• Description of the task: Every line of the data needs to be returned exactly.

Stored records
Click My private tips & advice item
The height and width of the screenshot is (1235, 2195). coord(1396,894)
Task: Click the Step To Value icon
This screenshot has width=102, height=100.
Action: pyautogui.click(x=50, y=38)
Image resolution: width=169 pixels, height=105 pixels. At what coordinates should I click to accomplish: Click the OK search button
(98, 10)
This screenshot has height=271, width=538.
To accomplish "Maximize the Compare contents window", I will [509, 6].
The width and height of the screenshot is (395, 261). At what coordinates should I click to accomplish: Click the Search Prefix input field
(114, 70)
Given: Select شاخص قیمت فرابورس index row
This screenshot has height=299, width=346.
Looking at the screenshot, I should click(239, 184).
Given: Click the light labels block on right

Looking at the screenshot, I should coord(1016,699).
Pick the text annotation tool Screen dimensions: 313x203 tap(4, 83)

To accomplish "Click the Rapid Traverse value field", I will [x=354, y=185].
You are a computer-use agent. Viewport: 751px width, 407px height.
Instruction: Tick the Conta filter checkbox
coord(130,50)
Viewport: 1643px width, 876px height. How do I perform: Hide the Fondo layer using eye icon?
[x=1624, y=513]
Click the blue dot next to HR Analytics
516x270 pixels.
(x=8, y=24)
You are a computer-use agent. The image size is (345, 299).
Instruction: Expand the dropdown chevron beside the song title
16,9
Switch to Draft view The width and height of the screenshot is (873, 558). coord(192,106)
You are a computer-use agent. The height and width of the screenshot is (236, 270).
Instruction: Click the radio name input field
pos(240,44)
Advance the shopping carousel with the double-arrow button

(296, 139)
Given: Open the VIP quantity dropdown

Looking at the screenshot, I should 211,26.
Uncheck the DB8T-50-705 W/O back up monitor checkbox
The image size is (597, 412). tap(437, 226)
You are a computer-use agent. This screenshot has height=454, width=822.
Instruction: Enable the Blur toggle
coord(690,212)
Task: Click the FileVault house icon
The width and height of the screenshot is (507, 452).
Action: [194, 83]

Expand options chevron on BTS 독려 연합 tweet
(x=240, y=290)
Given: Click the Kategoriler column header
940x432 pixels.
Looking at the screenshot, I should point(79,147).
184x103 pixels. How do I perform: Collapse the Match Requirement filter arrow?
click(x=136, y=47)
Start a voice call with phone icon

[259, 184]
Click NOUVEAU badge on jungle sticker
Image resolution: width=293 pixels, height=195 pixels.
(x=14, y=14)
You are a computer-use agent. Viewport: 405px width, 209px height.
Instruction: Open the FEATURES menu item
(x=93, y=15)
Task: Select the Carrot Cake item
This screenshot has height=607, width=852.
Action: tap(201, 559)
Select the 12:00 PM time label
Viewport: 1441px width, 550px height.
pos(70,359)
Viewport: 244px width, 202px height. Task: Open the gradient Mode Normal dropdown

• Task response:
Click My private tips & advice item
The height and width of the screenshot is (1235, 2195). coord(1396,894)
Task: Click the Step To Value icon
This screenshot has width=102, height=100.
Action: pyautogui.click(x=50, y=38)
Image resolution: width=169 pixels, height=105 pixels. At what coordinates should I click to accomplish: Click the OK search button
(98, 10)
This screenshot has height=271, width=538.
To accomplish "Maximize the Compare contents window", I will [509, 6].
The width and height of the screenshot is (395, 261). At what coordinates should I click to accomplish: Click the Search Prefix input field
(114, 70)
Given: Select شاخص قیمت فرابورس index row
This screenshot has height=299, width=346.
Looking at the screenshot, I should click(239, 184).
Given: Click the light labels block on right

Looking at the screenshot, I should coord(1016,699).
Pick the text annotation tool Screen dimensions: 313x203 tap(4, 83)

To accomplish "Click the Rapid Traverse value field", I will [x=354, y=185].
You are a computer-use agent. Viewport: 751px width, 407px height.
Instruction: Tick the Conta filter checkbox
coord(130,50)
Viewport: 1643px width, 876px height. How do I perform: Hide the Fondo layer using eye icon?
[x=1624, y=513]
Click the blue dot next to HR Analytics
516x270 pixels.
(x=8, y=24)
You are a computer-use agent. The image size is (345, 299).
Instruction: Expand the dropdown chevron beside the song title
16,9
Switch to Draft view The width and height of the screenshot is (873, 558). coord(192,106)
You are a computer-use agent. The height and width of the screenshot is (236, 270).
Instruction: Click the radio name input field
pos(240,44)
Advance the shopping carousel with the double-arrow button

(296, 139)
Given: Open the VIP quantity dropdown

Looking at the screenshot, I should 211,26.
Uncheck the DB8T-50-705 W/O back up monitor checkbox
The image size is (597, 412). tap(437, 226)
You are a computer-use agent. This screenshot has height=454, width=822.
Instruction: Enable the Blur toggle
coord(690,212)
Task: Click the FileVault house icon
The width and height of the screenshot is (507, 452).
Action: [194, 83]

Expand options chevron on BTS 독려 연합 tweet
(x=240, y=290)
Given: Click the Kategoriler column header
940x432 pixels.
Looking at the screenshot, I should point(79,147).
184x103 pixels. How do I perform: Collapse the Match Requirement filter arrow?
click(x=136, y=47)
Start a voice call with phone icon

[259, 184]
Click NOUVEAU badge on jungle sticker
Image resolution: width=293 pixels, height=195 pixels.
(x=14, y=14)
You are a computer-use agent. Viewport: 405px width, 209px height.
Instruction: Open the FEATURES menu item
(x=93, y=15)
Task: Select the Carrot Cake item
This screenshot has height=607, width=852.
Action: tap(201, 559)
Select the 12:00 PM time label
Viewport: 1441px width, 550px height.
pos(70,359)
Viewport: 244px width, 202px height. Task: Open the gradient Mode Normal dropdown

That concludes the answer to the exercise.